#### Document segment

Back to Judgments

TU v Secretary of State for Work and Pensions

UKUT-AAC 29 April 2026

Appeal No. UA-2025-001640-UHC

RULE 14 Order: No person may publish or disclose the name of the Appellant, or anything likely to identify the Appellant, without permission of the Upper Tribunal. Failure to comply with this order may be treated as a contempt of court.

IN THE UPPER TRIBUNAL

ADMINISTRATIVE APPEALS CHAMBER

Between:

TU

Appellant

- v -

SECRETARY OF STATE FOR WORK AND PENSIONS

Respondent

Before:

Upper Tribunal Judge Stout

Decided on consideration of the papers

Representation:

Appellant:

Joshua Lake, Southern England Law Centre

Respondent:

Uroosa Ali, DMA Leeds

On appeal from:

Tribunal:

First-tier Tribunal (Social Entitlement Chamber)

Judge/Panel:

Judge C Twydell

Tribunal Case No:

1705669337873408

Tribunal Venue:

Southend

Decision Date:

12 March 2025

The decision of the Upper Tribunal is to allow the appeal. The decision of the First-tier Tribunal involved errors of law. Under section 12(2)(a) and (b)(i) of the Tribunals, Courts and Enforcement Act 2007, I set that decision aside and remit the case to be reconsidered by a fresh tribunal in accordance with the following directions.

DIRECTIONS

1.

This case is remitted to the First-tier Tribunal for reconsideration at an oral hearing.

2.

The new First-tier Tribunal should not involve the tribunal judge who previously determined the appeal.

3.

This decision, and the parties’ submissions in relation to this appeal, must be placed before the new First-tier Tribunal.

4.

The new First-tier Tribunal is not bound in any way by the decision of the previous tribunal. Depending on the findings of fact it makes, the new tribunal may reach the same or a different outcome to the previous tribunal.

These Directions may be supplemented by later directions by a Tribunal Caseworker, Tribunal Registrar or Judge in the Social Entitlement Chamber of the First-tier Tribunal.

REASONS FOR DECISION

Introduction

1.

The appellant appeals against the First-tier Tribunal’s decision of 12 March 2025 refusing the appellant’s appeal against the decision of the Secretary of State of 8 January 2024 that the appellant was not entitled to the Housing Cost Element (HCE) of Universal Credit (UC) under Part 1 of the Welfare Reform Act 2012 (WRA 2012) and regulation 25 of The Universal Credit Regulations 2013 (SI 2013/376) (the UC Regulations).

2.

The appeal was made late, but I extended time for admitting the appeal and granted permission to appeal in a notice sent to the parties on 16 January 2026.

3.

The Secretary of State has responded to the appeal. He supports the appeal. Both parties invite me to make a decision on the papers and I am satisfied that it is appropriate to do so, given the nature of the appeal and the parties’ agreement to that course.

Legal framework

4.

########
#### Data section

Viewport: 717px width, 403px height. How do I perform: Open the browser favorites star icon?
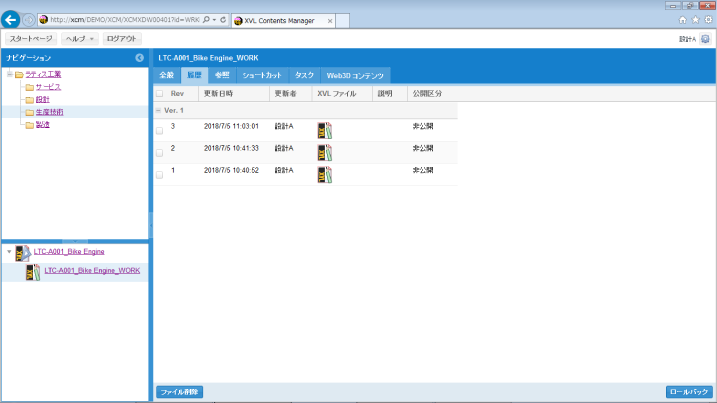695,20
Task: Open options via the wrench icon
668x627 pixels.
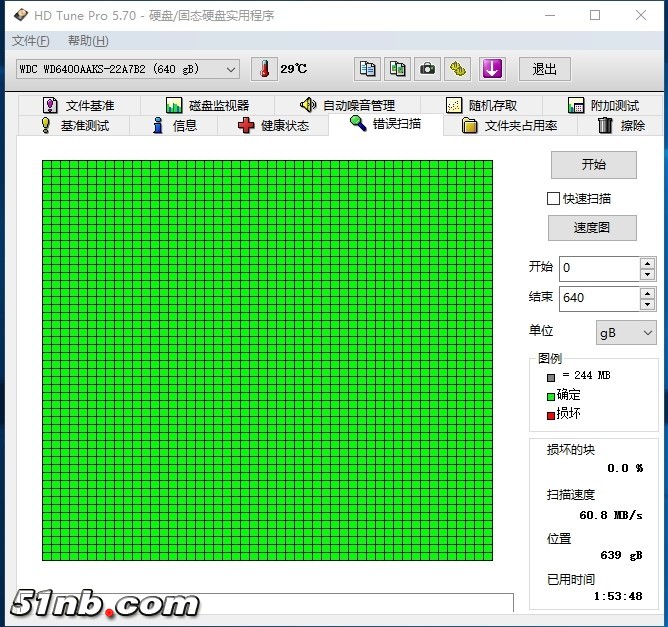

########

Given problem A => Reproduce the passage of the Upper Tribunal judgment starting with "The new First-tier Tribunal is" and going on through "the First-tier Tribunal.".
Given problem B => In the Upper Tribunal judgment, who represented the appellant?
Given problem C => List every calendar date that appears in the Upper Tribunal judgment.

Complete output A =>
The new First-tier Tribunal is not bound in any way by the decision of the previous tribunal. Depending on the findings of fact it makes, the new tribunal may reach the same or a different outcome to the previous tribunal.

These Directions may be supplemented by later directions by a Tribunal Caseworker, Tribunal Registrar or Judge in the Social Entitlement Chamber of the First-tier Tribunal.

Complete output B => Joshua Lake, Southern England Law Centre

Complete output C =>
29 April 2026
12 March 2025
8 January 2024
16 January 2026